Par ailleurs, la doctrine en matière d'affectation des détenus en QPR reste un peu floue, et toutes les places ne sont pas occupées. En effet, seuls un quart des détenus issus des QER sont placés en QPR– taux qui peut paraître assez faible pour des détenus considérés comme radicalisés –, et l'administration semble plutôt vouloir utiliser les quartiers de prise en charge de la radicalisation pour y déradicaliser les détenus non terroristes mais présumés radicalisés, incarcérés en milieu ordinaire.
Pour ce qui est des dépenses d'équipement au sein de la mission Sécurités, la Cour est obligée de constater, année après année – à l'exception toutefois du redressement opéré en 2015-2016 dans le cadre des PLAT – leur insuffisance, contrepartie de la préférence affichée pour l'augmentation des effectifs et de leurs rémunérations, laquelle peut s'expliquer par toutes sortes de raisons politiques, voire par la pression syndicale. C'est un choix que la Cour considère comme dangereux, dans la mesure où, pour les forces de sécurité, il n'est ni motivant ni valorisant de travailler dans des commissariats vétustes et avec des voitures qui ne fonctionnent pas.

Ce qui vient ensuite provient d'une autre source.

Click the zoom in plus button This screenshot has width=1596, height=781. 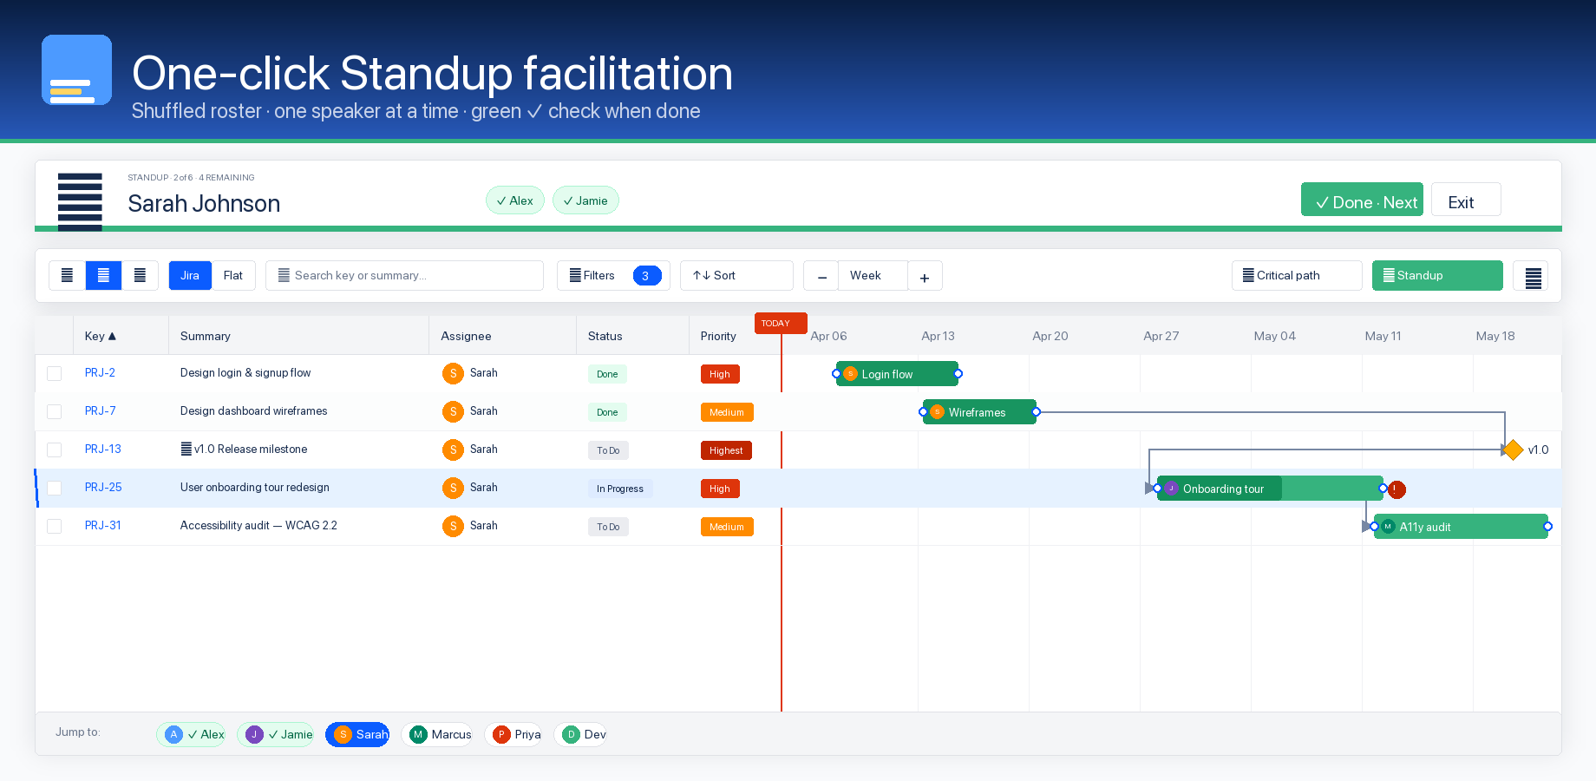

C'est la raison pour laquelle nous plaidons depuis longtemps pour que l'on recrute moins et que l'on équipe mieux. Il suffirait pour ce faire de demander à la direction générale de la police nationale (DGPN) et à la direction générale de la gendarmerie nationale (DGGN) d'établir pour chaque policier ou gendarme recruté le « panier » moyen nécessaire à un travail efficace, c'est-à-dire la part des dépenses afférentes au commissariat ou à la gendarmerie, à l'équipement personnel et au fonctionnement quotidien des services. Une fois le coût global obtenu, la sagesse consisterait à ne recruter que sur les crédits restants – s'ils existent. Ce calcul des dépenses hors titre 2 – c'est-à-dire hors dépenses de personnel – me paraît assez simple à effectuer et devrait commander les arbitrages budgétaires, de façon à ne recruter des agents qu'à condition de pouvoir les faire travailler de manière satisfaisante pour eux et efficace pour la collectivité. J'ajoute que cette analyse vaut également pour les militaires, mais le problème est beaucoup plus aigu au ministère de l'intérieur qu'au ministère des armées.

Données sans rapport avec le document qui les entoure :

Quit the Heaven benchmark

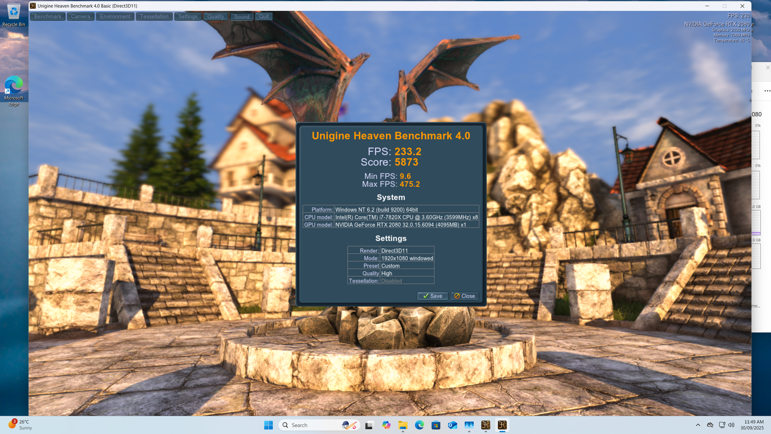264,16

S'agissant enfin des leçons à tirer de l'application des plans de lutte antiterroriste pour la mise en œuvre du plan de recrutement de 10 000 policiers et gendarmes, il faut d'emblée souligner le changement de priorité : de 2015 à 2018, les recrutements ont essentiellement servi, même indirectement, à libérer des effectifs affectés à la lutte contre le terrorisme. C'était en tout cas la priorité affichée, et elle a été tenue. La décision de créer 10 000 postes supplémentaires répond à d'autres objectifs en alimentant les forces de sécurité publique en général et, plus particulièrement, la police de sécurité du quotidien. En toute logique, ces recrutements devraient s'articuler avec les priorités et les nouvelles doctrines d'emploi énoncées par le prochain Livre blanc de la sécurité nationale, lequel était promis pour le début de cette année mais a malheureusement été retardé par le covid. À l'heure actuelle, les recrutements ont donc été lancés sans pouvoir être directement fléchés vers les missions auxquelles ils sont plus spécifiquement destinés.